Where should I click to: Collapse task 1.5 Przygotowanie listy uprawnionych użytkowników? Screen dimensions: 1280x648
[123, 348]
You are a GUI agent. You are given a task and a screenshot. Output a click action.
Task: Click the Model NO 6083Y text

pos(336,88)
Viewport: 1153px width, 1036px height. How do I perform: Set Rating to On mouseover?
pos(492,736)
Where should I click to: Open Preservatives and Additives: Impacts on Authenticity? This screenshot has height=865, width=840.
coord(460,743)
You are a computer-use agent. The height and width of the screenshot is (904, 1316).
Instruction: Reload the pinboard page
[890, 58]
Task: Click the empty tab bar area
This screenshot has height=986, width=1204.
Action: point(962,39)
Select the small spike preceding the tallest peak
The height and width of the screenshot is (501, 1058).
■ ■ ■ ■ ■
Aim –
Convert the material above into a JSON array of strings with one string per line, omitting blank lines.

Problem solution –
[
  "Where should I click to: Collapse task 1.5 Przygotowanie listy uprawnionych użytkowników? Screen dimensions: 1280x648",
  "[123, 348]",
  "You are a GUI agent. You are given a task and a screenshot. Output a click action.",
  "Task: Click the Model NO 6083Y text",
  "pos(336,88)",
  "Viewport: 1153px width, 1036px height. How do I perform: Set Rating to On mouseover?",
  "pos(492,736)",
  "Where should I click to: Open Preservatives and Additives: Impacts on Authenticity? This screenshot has height=865, width=840.",
  "coord(460,743)",
  "You are a computer-use agent. The height and width of the screenshot is (904, 1316).",
  "Instruction: Reload the pinboard page",
  "[890, 58]",
  "Task: Click the empty tab bar area",
  "This screenshot has height=986, width=1204.",
  "Action: point(962,39)",
  "Select the small spike preceding the tallest peak",
  "The height and width of the screenshot is (501, 1058)."
]